Otro joven adolescente se ha suicidado en mi querido Riobamba. Lamentablemente, estas cosas ocurren con demasiada frecuencia en todo el territorio nacional. Se te parte el alma contemplando el dolor de las familias, la oscuridad que pesa sobre la conciencia herida de padres y amigos. Demasiado dolor y frustración en el corazón del suicida y en el corazón de los deudos.
Cierto que estas cosas pueden suceder y siempre han sucedido. El sentido de la vida se cortocircuita y alguien puede llegar a pensar que ya no merece la pena sufrir, amar, esperar más… Pero, cuando el tema es recurrente, se convierte en una enfermedad social y todos tenemos que preguntarnos dónde está el problema, por qué tanta falta de estima, de esperanza en el corazón de nuestros jóvenes.
A veces, no nos gusta hurgar cuando se deja en evidencia nuestras carencias o nuestra incapacidad. ¿Qué tipo de familia estamos promoviendo? Los jóvenes necesitan familias bien formadas, con roles claros, autoridad moral, principios y valores, estabilidad y, sobre todo, relaciones dialogales y amorosas. Detrás de muchos suicidios juveniles hay demasiado silencio, vacío, falta de respuestas y de oportunidades. Demasiado desamor.

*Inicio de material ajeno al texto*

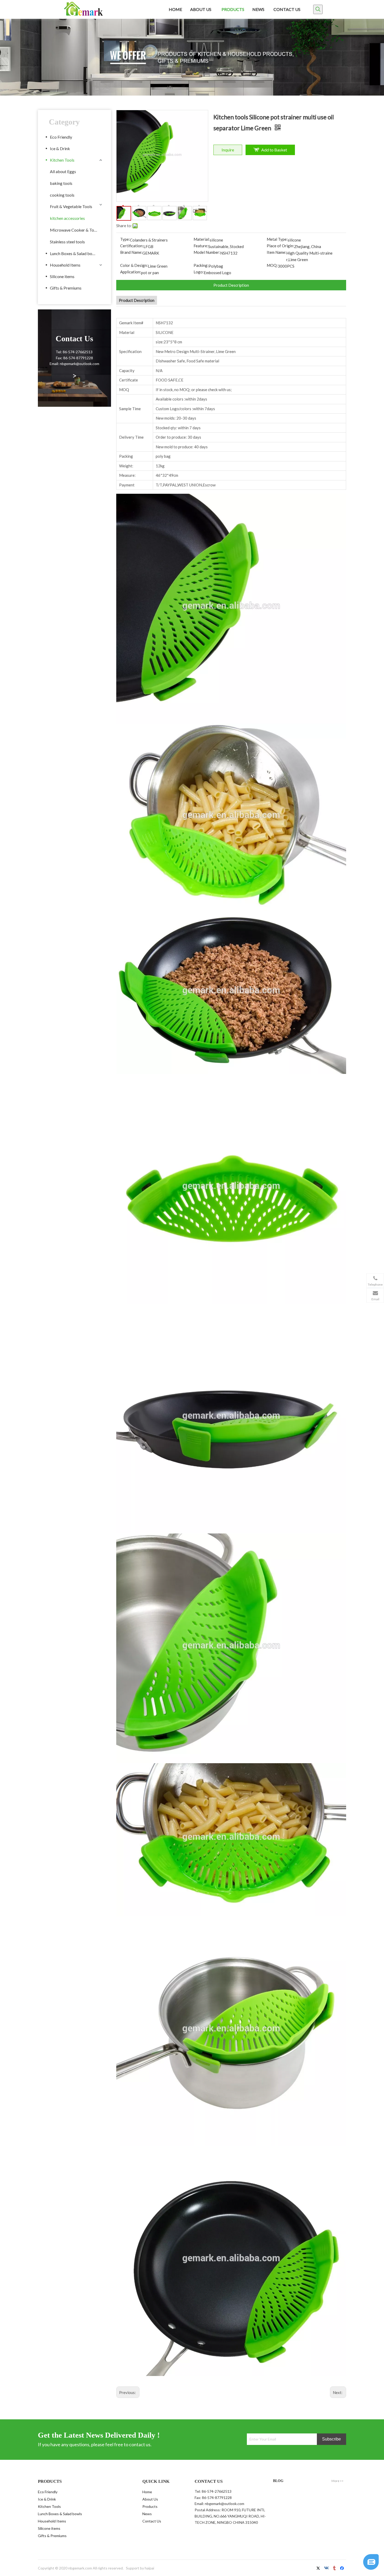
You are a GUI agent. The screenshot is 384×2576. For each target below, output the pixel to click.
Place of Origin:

Pero no solo. Los jóvenes necesitan ser educados en la esperanza, en el compromiso responsable de sacar adelante la vida, sin falsos halagos ni recompensas. Hoy vivimos inmersos en una cultura individualista, consumista, en la que prevalece el vértigo de la satisfacción inmediata. Lo queremos todo y rápido y, además, pensamos que tenemos derecho a ello, cueste lo que cueste. Nos olvidamos de que la esperanza es algo más que llenar nuestras bodegas o satisfacer deseos. Una cultura así frustra a cualquiera, deja en evidencia el fracaso del que no llega a tener todo lo que quiere. Vivimos un tiempo de necesidades y de compulsiones inútiles, Y sin embargo, a pesar de todo, no podemos pactar con la oscuridad, elevando a categoría de normal lo que parece inevitable. Hay que luchar. Por eso, quisiera aportar alguna luz, por pequeña que parezca. No podemos satanizar a los suicidas. Los que rompen el hilo de la vida son siempre hijos y hermanos que merecen nuestro amor y nuestro respeto, aunque sea en el recuerdo. Un recuerdo que es presencia amorosa en el corazón de quien amó, aunque no siempre comprendiera. Pero tampoco podemos victimizarnos a nosotros mismos, pensando en qué fallamos, qué no hicimos… a tiempo. La muerte de las personas amadas deja en evidencia muchas de nuestras falencias. Pero otra cosa es ser responsables de algo que no hicimos ni deseamos. El suicidio de un hijo querido deja en evidencia que todos somos partícipes de la debilidad humana. No tenemos todas las respuestas, ni siquiera la oportunidad de ser eficaces a la hora de prevenir el dolor o la angustia del que sufre. Algún día se rasgará el velo del templo y descubriremos que el amor de Dios puede iluminar nuestras más hondas oscuridades.